Entities which are not fully “other” to each other, intrinsically, cannot, by definition, unite.
It has nothing to do with “being an outsider.” It has everything to do with language, and definitions which depend on meaning for their validity. And how would you, an outsider to me, possibly know that I was not referring to “love felt between two people?”

That’s not part of the discussion. Marriage is not about (subjective) feelings, but about (objective) realities. A man and a woman in an imperfect marital relationship are truly married, whatever the quality of love is between the two.
Nope. What distinguishes marriage from non-marriage is the radical category, one from the other.

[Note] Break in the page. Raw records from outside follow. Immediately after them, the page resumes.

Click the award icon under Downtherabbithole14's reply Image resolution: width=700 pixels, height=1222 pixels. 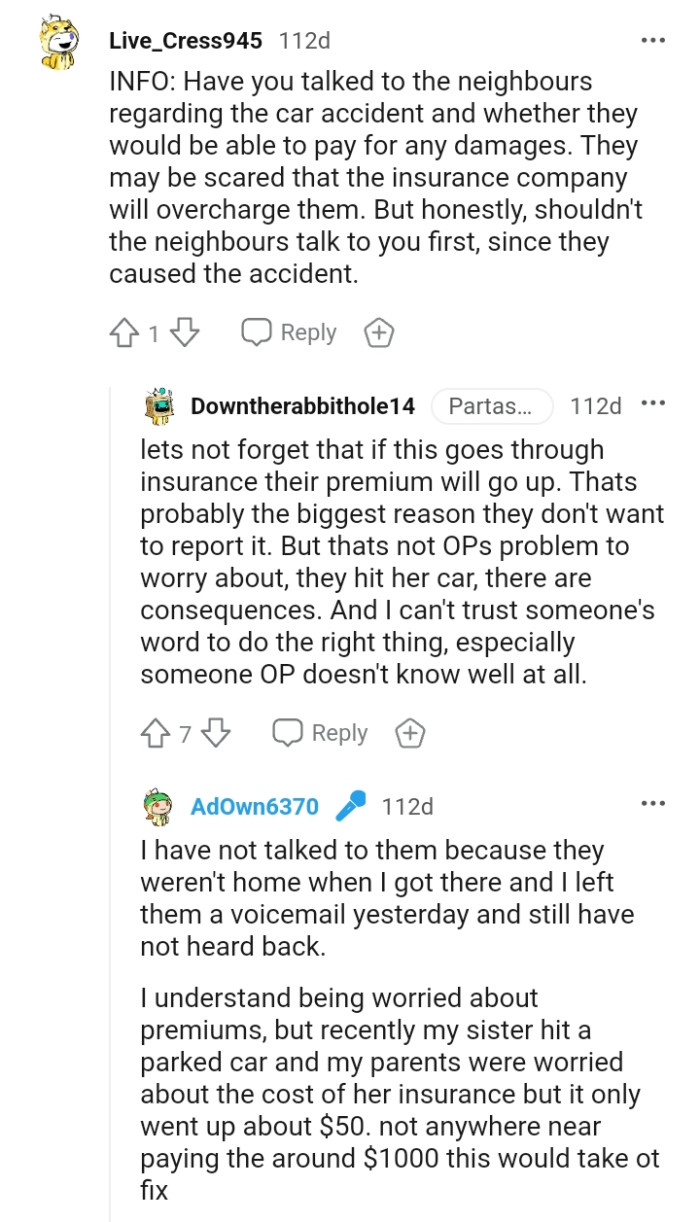click(410, 733)
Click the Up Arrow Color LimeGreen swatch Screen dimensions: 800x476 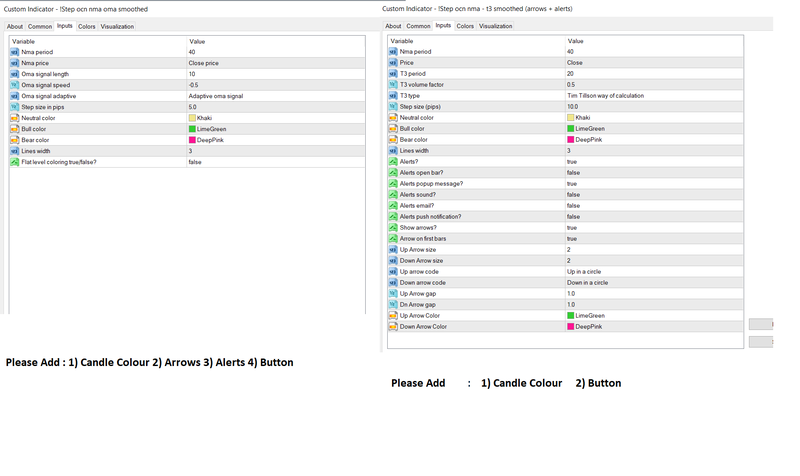(x=571, y=315)
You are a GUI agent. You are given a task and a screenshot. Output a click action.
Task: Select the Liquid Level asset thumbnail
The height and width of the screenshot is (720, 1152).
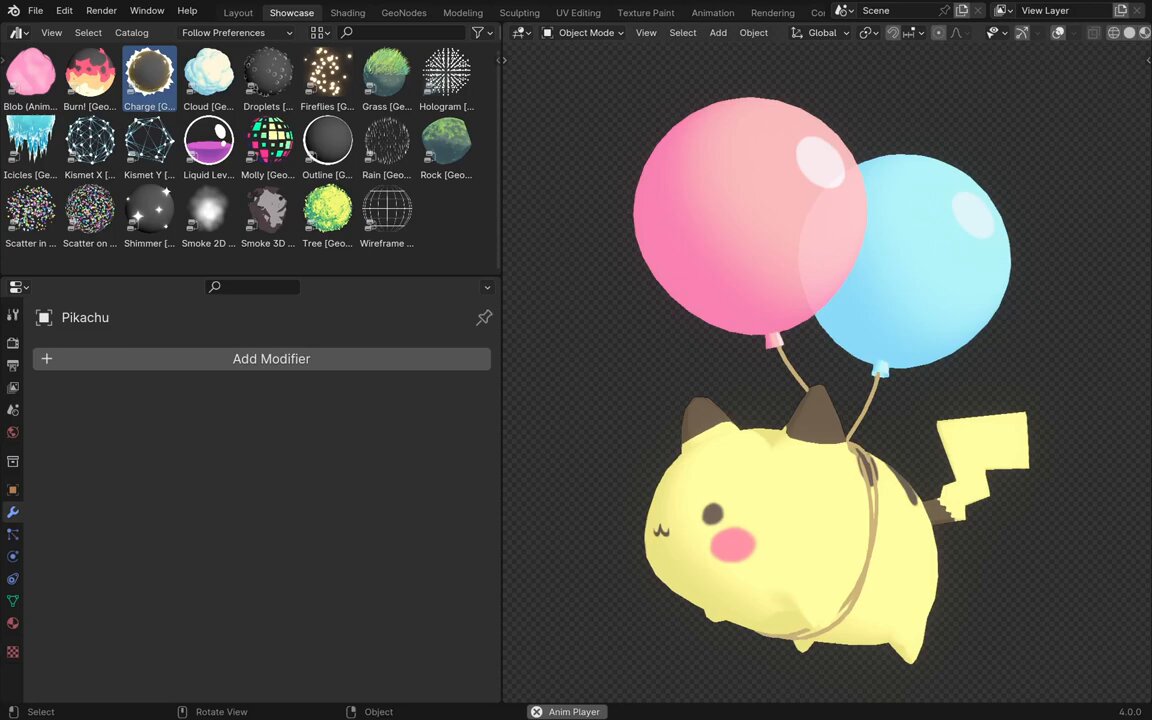pos(209,148)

Thus, a heterosexual couple who is fornicating does not transform their relationship into “marriage” by declaring the quality of their love to be sufficient or equal to married love. They are, radically, unmarried.
What differentiates one relationship from another is the quality of that relationship. But a subjectively “higher” quality relationship between any two people (vs. their subjective perception of what any other two people posses) does not a marriage make.
“Outside” and “inside” refer to subjective perception. Marriage is defined not by subjective perception but by objective criteria. Don’t have the essentials? You’re not married. All the legislation in the world will not make you married if you do not possess those essentials. It will allow you to pretend at marriage.